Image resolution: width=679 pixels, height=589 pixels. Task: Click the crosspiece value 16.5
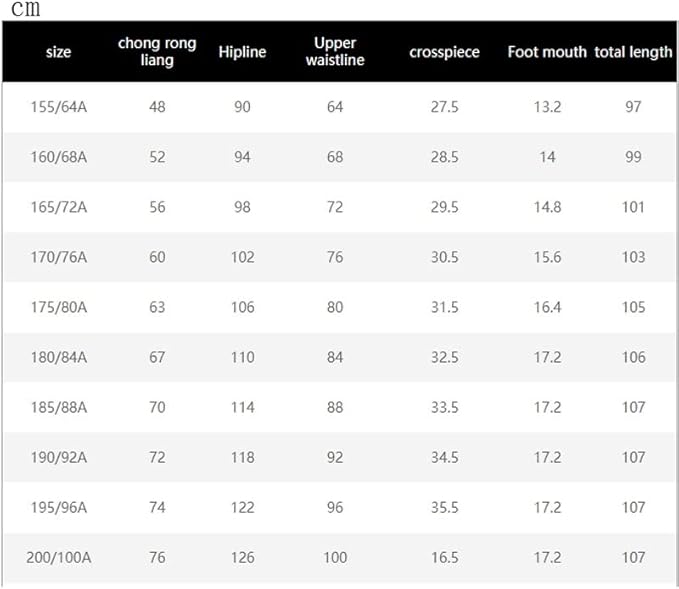(444, 557)
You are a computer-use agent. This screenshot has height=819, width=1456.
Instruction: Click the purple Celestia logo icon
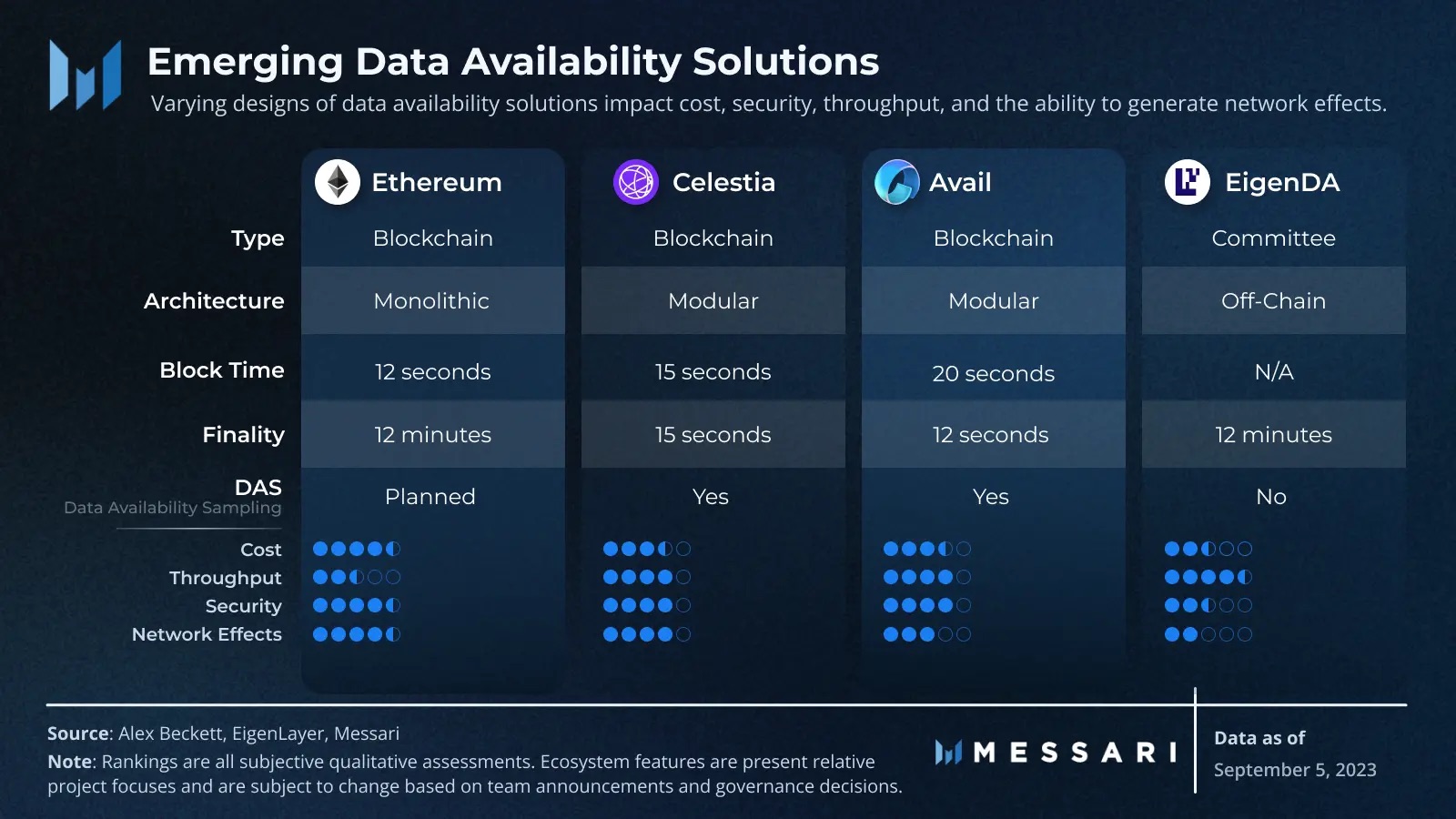(x=636, y=182)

= = = = = = =

◆ Activity ◆
Transcribe exactly the span of lines from the line holding "Instruction: Click the" through the last line above, both included. Pictures stay out.

◆ Output ◆
Instruction: Click the purple Celestia logo icon
(x=636, y=182)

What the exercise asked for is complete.